IT MUST be a lovely feeling knowing that you’ve won something so many times that you can win no more. It must be great to have achieved so much that you’re awarded an award for the amount of awards you’ve received. Welcome to the world of Alain Fabregues
IT MUST be a lovely feeling knowing that you’ve won something so many times that you can win no more. It must be great to have achieved so much that you’re awarded an award for the amount of awards you’ve received. Welcome to the world of Alain Fabregues owner and head chef of The Loose Box restaurant set in the sedate Mundaring hills.
Mr Fabregues isn’t being vain when he states that he stopped entering The Loose Box in the Fine and Occasional Dining section of the Gold Plate Awards “to let others compete”.

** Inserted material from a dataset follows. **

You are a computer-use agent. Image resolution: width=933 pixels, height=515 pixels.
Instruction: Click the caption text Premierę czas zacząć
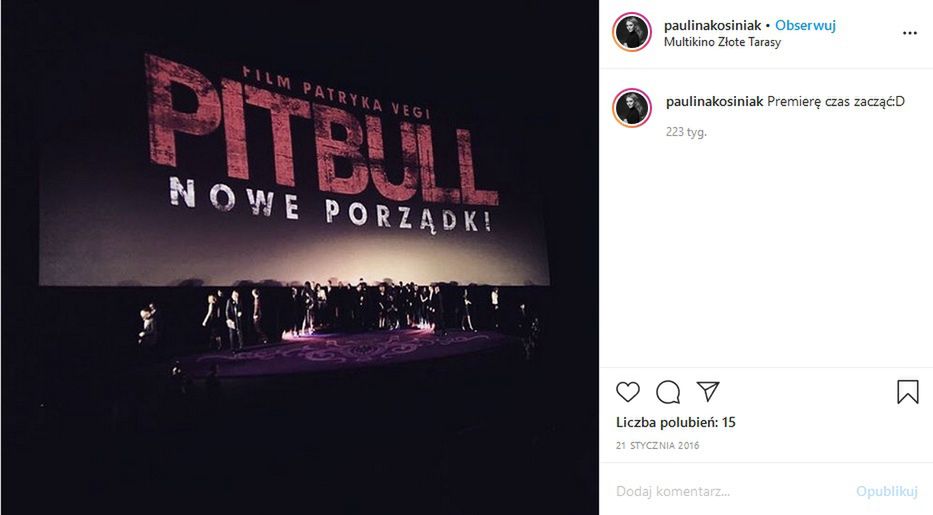pyautogui.click(x=835, y=102)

He’s simply telling it like it is.
The Loose Box took out the Gold Plate award for Fine and Occasional Dining award so may times they finally received the most prestigious award given by the Catering Institute, who run the Gold Plates, the Prix d’Honneur.
The Prix d’Honneur is reserved for the best of the best and is generally received when a restaurant has won a particular category for four years consecutively. The Loose Box won an unprecedented six years in a row.
The award has only been given to three restaurants since the Gold Plates began over 30 years ago; Mead’s Fish Gallery for Seafood, Ville D’Este for Mediterranean Dining and of course, The Loose Box for Fine and Occasional Dining.
In the nicest possible way winners of this special award are politely nudged in the direction of award winning sidelines, so that new generations of restaurants can also have their moment in the sun.
“It’s fair that every body should have a turn at it, a shot at it.”
Alain Fabregues motivation for opening the restaurant was simple enough; he was a young chef and basically, didn’t really want to work for anyone else. And so began the first Loose Box in 1979, in 1988 the restaurant moved to its current location and today Alain Fabregues employs 43 people.
“At the beginning I just wanted to be a chef and run my own operation. Then after a few years you say well, ‘I want more, I want to enter a competition and win’ and so I did.
“I became Chef of the Year many years in a row, and then your first Gold Plate and your second Gold Plate.”
As you might expect winning a Gold Plate did increase business at The Loose Box and by the time they had won their second or third place, the restaurant was booked solid.
But according to Mr Fabregues the Gold Plates are beneficial in far more ways than just bookings - it does wonders for morale.
“What’s good about the Gold Plate Awards is that it is a very transparent competition.
“At the end of the competition for example you can elect to see the people (who judged your restaurant) and they will tell you where you have won points and where you have lost points.
“It’s very good because they establish the judging criteria and you can have access to it.
“So you can say, ‘Okay I failed there so next year we can work on that’ and it can help you a lot on what you’re doing.
And, as Mr Fabregues points out, the Gold Plate competition is the only major competition that allows those being judged to review their judgment.
“Very often you win or you loose a competition, but you don’t know why.
“But with the gold plate it is different, they can bring you back the judging sheet, on which night you have been judged, and what happened and show you the bill.”
So have the Gold Plate awards helped the famous Alain Fabregues?
“Very much so,” said Mr Fabregues, “All those little things make a difference.”
He also added that having access to the judging sheets after the competition also helped him to train his staff better.
“If there was a problem with the staff, you could sit down and go through it with them.”
As they stand today, the judging sheets used by the Catering Institute cover 10 sections, including over 120 subsections.
And on a rather sad note the Loose Box era, as run by Alain Fabregues, is coming to an end. The restaurant has been put up for sale and in all likelihood will change hands soon. But fear not Fabregues fans, because the master chef is taking his cuisine to the streets. After a well earned holiday with wife Lizzi and daughter Natalie, he plans to open a food factory and sell instant a-la carte meals in your local supermarket.